4. the API splitting was a great design change in terms of modulatiry and reusability (I've encountered a project that use our commons-file package, I can't remember its name..). enhance the current design with plugins architecture will make our code more modular and if the extensions protocols will be independent enough, the plugins could serve other projects as well.
5. the size of mucommader's jar file increase as we add more external libraries and dependencies to the project. by using a plugins architecture, we can extract some components from mucommander's core and provide them as an optional (as opposed to integrated) plugins. for example, in 0.9.1 we are adding support for vSphere protocol which will probably not be used by the majority of our users, so we can implement it as a plugin that is not integrated in our release of muCommander, but could be downloaded separately.
Few more word regarding the backward compatibility issue: I think that Nicolas had a point with his arguments, and Maxence summerized it well - there won't be ideal solution that will ensure backward compatibility always. but I don't think that it's one of the important goals of plugin design though. it's important to have versions so that when we break the protocol/API between the core part and the plugins, plugins that don't conform the API won't be loaded. if we break such protocol/API, it's ok to expect plugin developers will update the plugins in order to conform the new API. plugin APIs should be relatively stable of course, and we should try to minimized the number of changes in them. if we add functionality to the API, we'll need to decide whether to support plugins that are not updated with default implementation for the added functionality, or reject plugins that do not provide the new funcionality.

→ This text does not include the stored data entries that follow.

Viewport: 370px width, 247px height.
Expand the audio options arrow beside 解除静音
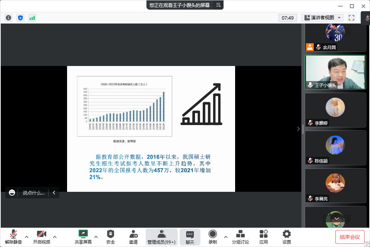[27, 237]

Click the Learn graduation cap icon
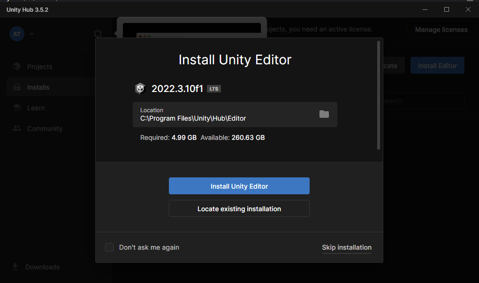tap(17, 107)
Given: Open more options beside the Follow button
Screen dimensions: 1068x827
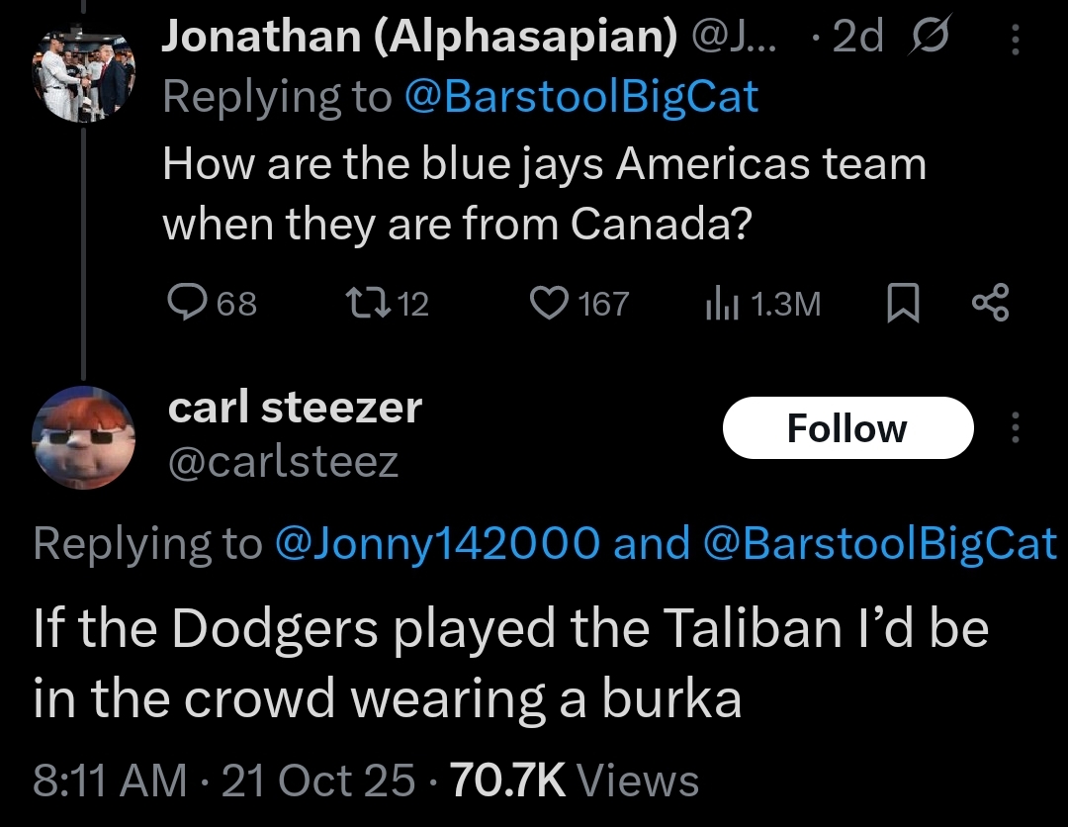Looking at the screenshot, I should [x=1014, y=428].
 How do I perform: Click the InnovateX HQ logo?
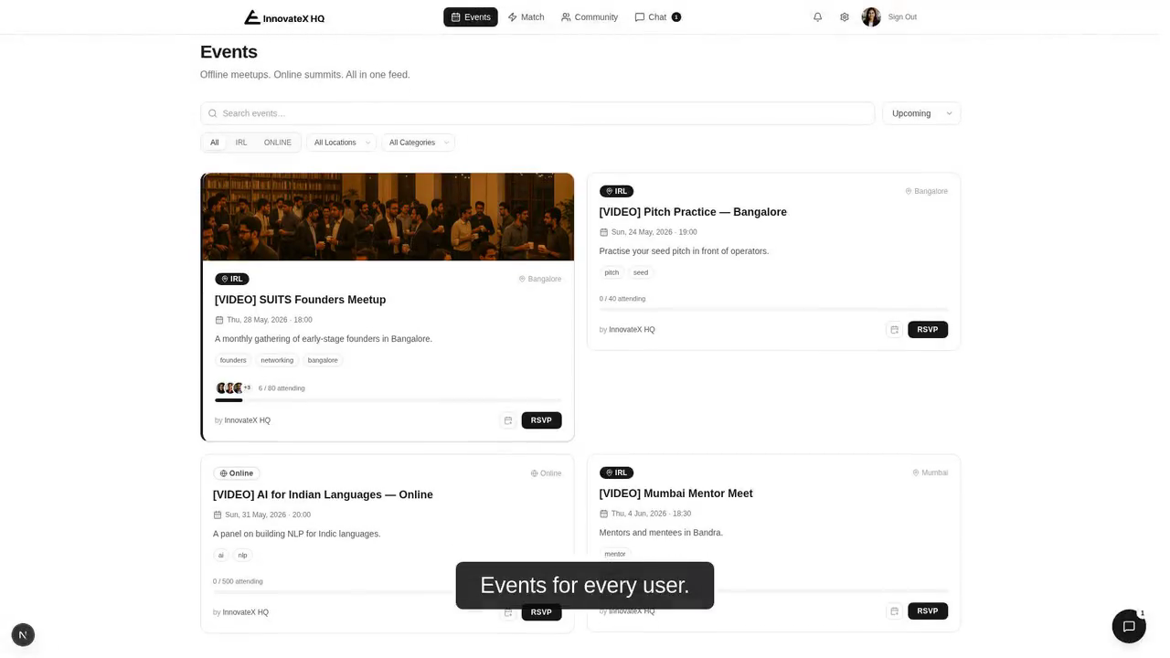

Not everything should be developed as a plugin though. I think we should define things which are extensible and can be defined with a clear API for extensions, for example:
1. file systems - like ftp, smb, etc. we already got few contribution in that area, one of them is the vSphere support that was lately integrated - the plugins should provide a panel (for the server dialog) and support for the file operations (ls, copy, remove, etc)
2. compression protocols - like zip, rar, 7zip, etc. such plugins should provide support for packing, unpacking (in the future we can add passwords and so on)
3. desktop types
4. file viewers/editors - like text, image, pdf, etc (viewer/editor).
5. more general plugins that get the paths of the selected files and can operate on them, such plugins should be able to open a new dialog, add menu-item etc
6. TBD ..
This post is already long so I'll cut it here, and I'll wait for your feedback about what has been written so far.
You are more than welcome to share you thoughts and insights.
Next I'll describe what I had on mind regarding the design of the plugin APIs and about OSGI which I checked not very long ago to serve as a basis for our plugin architecture.